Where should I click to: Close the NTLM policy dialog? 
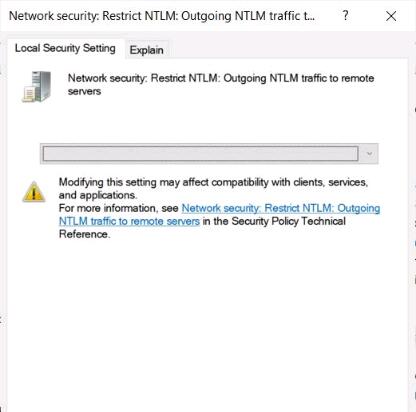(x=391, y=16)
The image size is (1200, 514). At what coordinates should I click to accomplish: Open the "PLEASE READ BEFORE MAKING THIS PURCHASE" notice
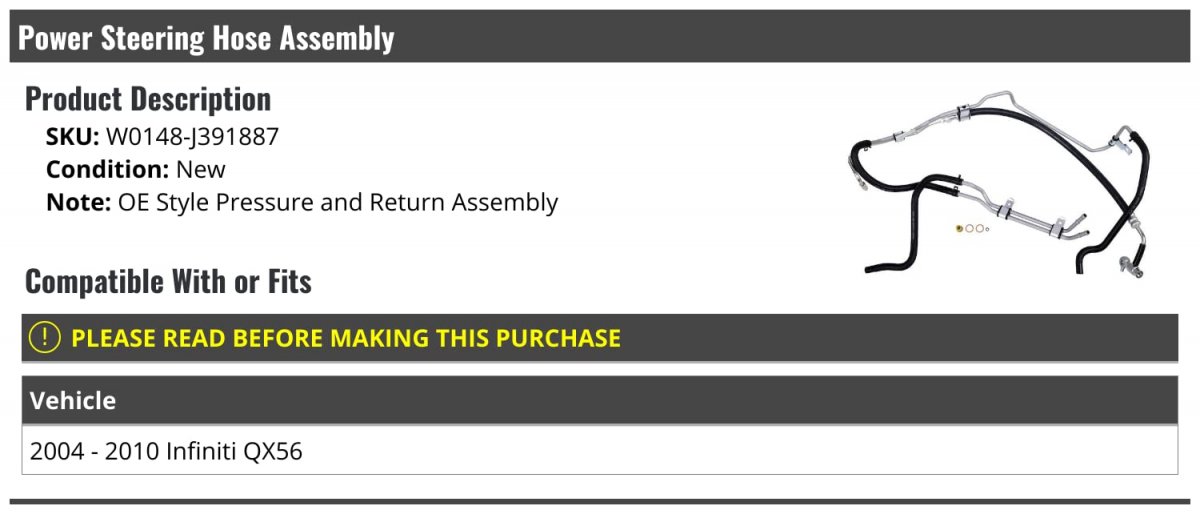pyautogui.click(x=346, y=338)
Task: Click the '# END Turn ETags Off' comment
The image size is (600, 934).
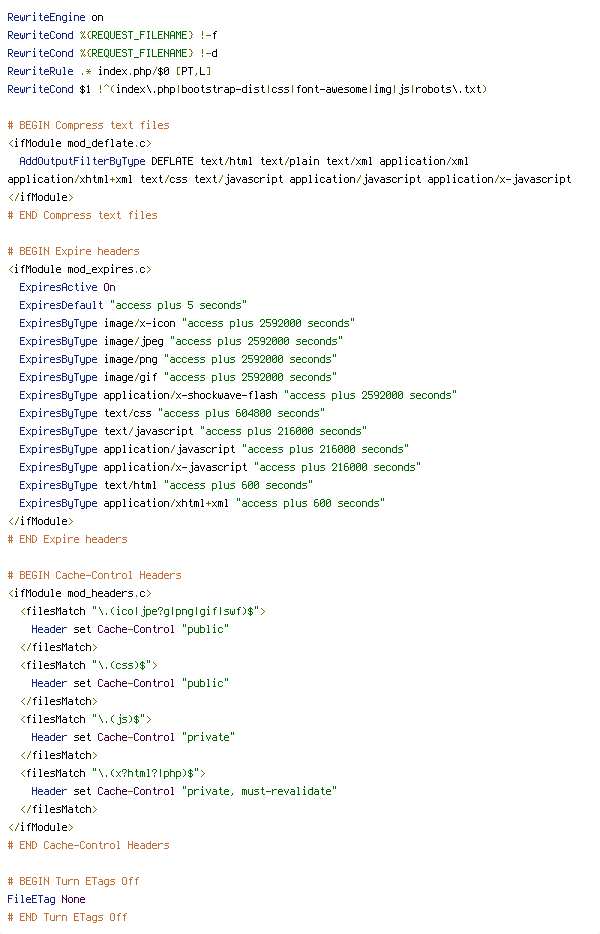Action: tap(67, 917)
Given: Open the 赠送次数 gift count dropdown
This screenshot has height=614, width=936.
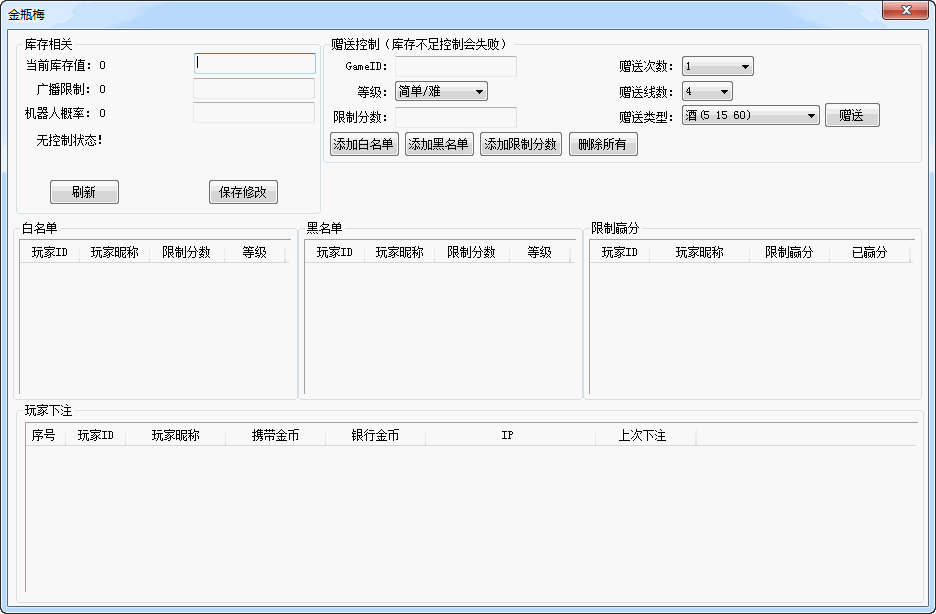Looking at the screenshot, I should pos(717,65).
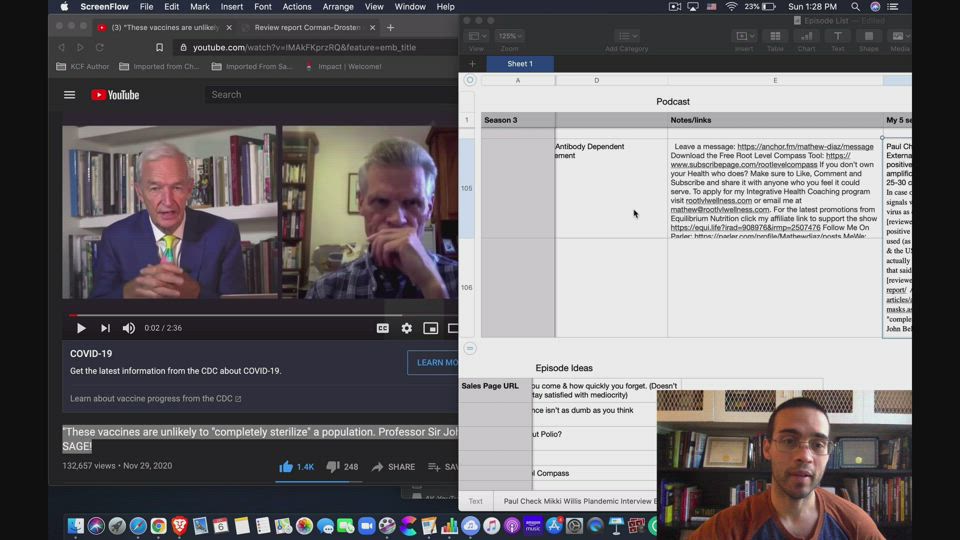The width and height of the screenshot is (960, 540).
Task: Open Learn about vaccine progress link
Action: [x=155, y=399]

○ ○ ○ ○ ○ ○ ○

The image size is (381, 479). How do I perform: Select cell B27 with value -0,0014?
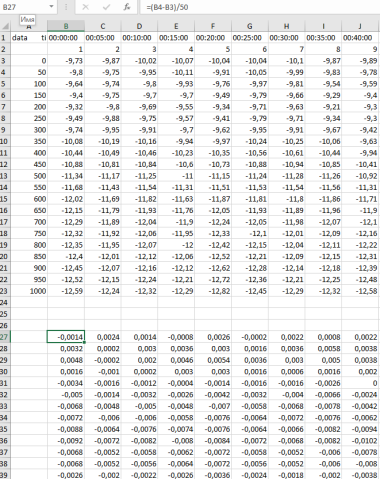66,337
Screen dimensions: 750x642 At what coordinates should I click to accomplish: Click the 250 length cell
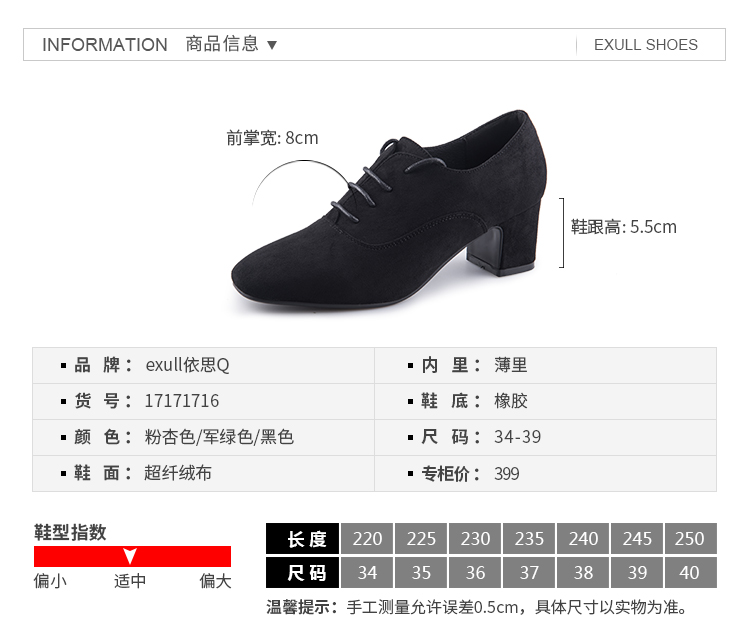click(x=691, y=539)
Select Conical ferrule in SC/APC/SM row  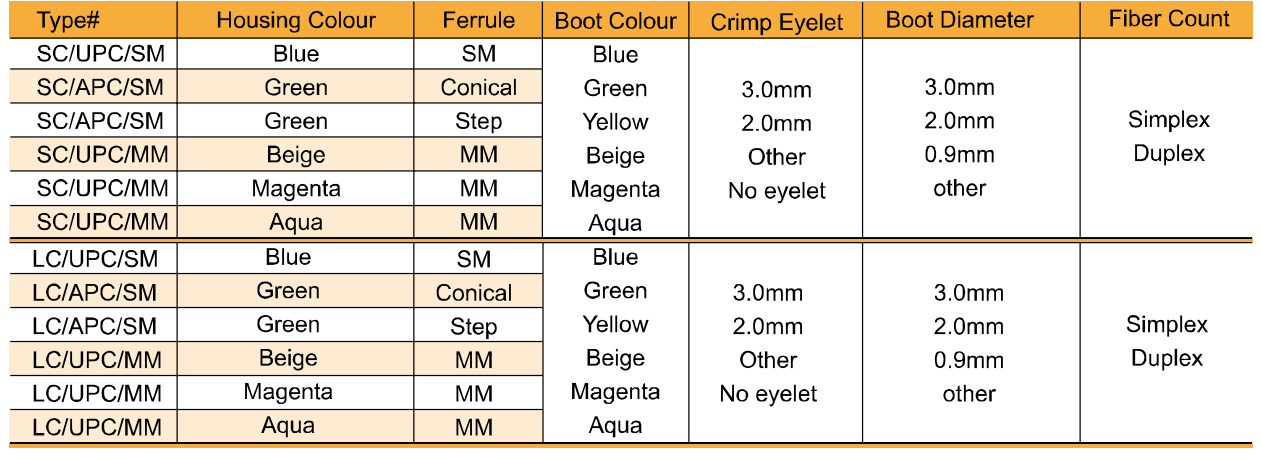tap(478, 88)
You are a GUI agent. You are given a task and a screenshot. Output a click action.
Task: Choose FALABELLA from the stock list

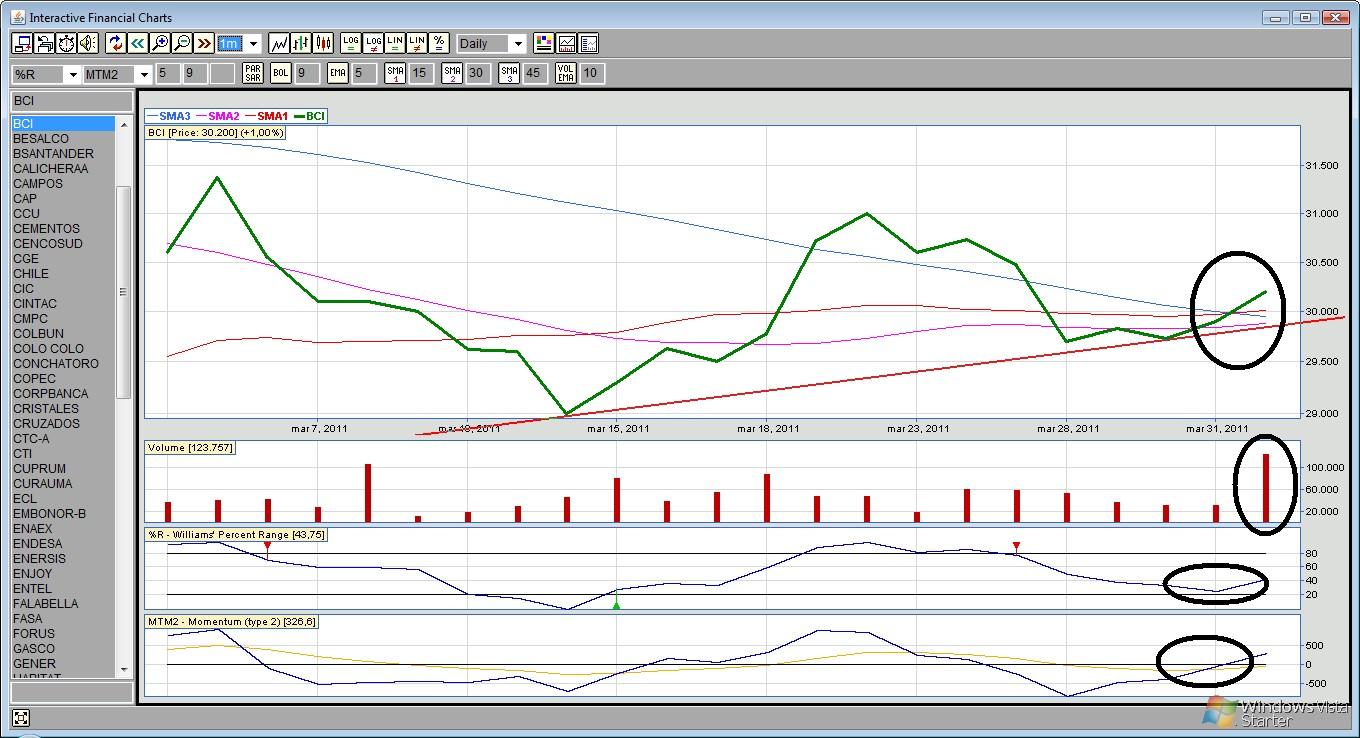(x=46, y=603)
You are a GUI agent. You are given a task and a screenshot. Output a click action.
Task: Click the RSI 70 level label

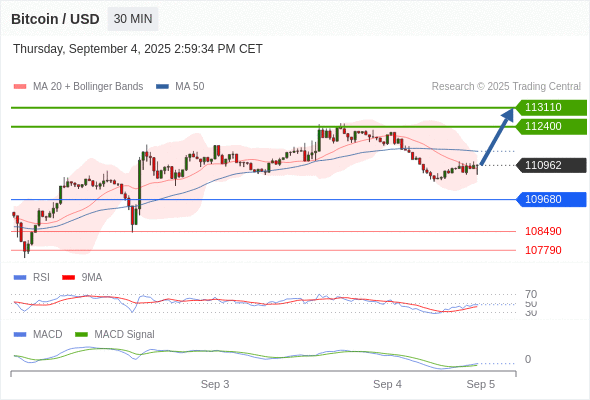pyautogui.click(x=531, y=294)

○ ○ ○ ○ ○ ○ ○

> _EXERCISE PROMPT_:
Within the data above, repeat exactly the lines from the one bearing "Task: Click the '#" through the one bearing "Given: Open the 赠送次数 gift count dropdown". Include no pictures and nothing else.

> _OUTPUT OF THE TASK_:
Task: Click the '# END Turn ETags Off' comment
The image size is (600, 934).
Action: tap(67, 917)
Given: Open the 赠送次数 gift count dropdown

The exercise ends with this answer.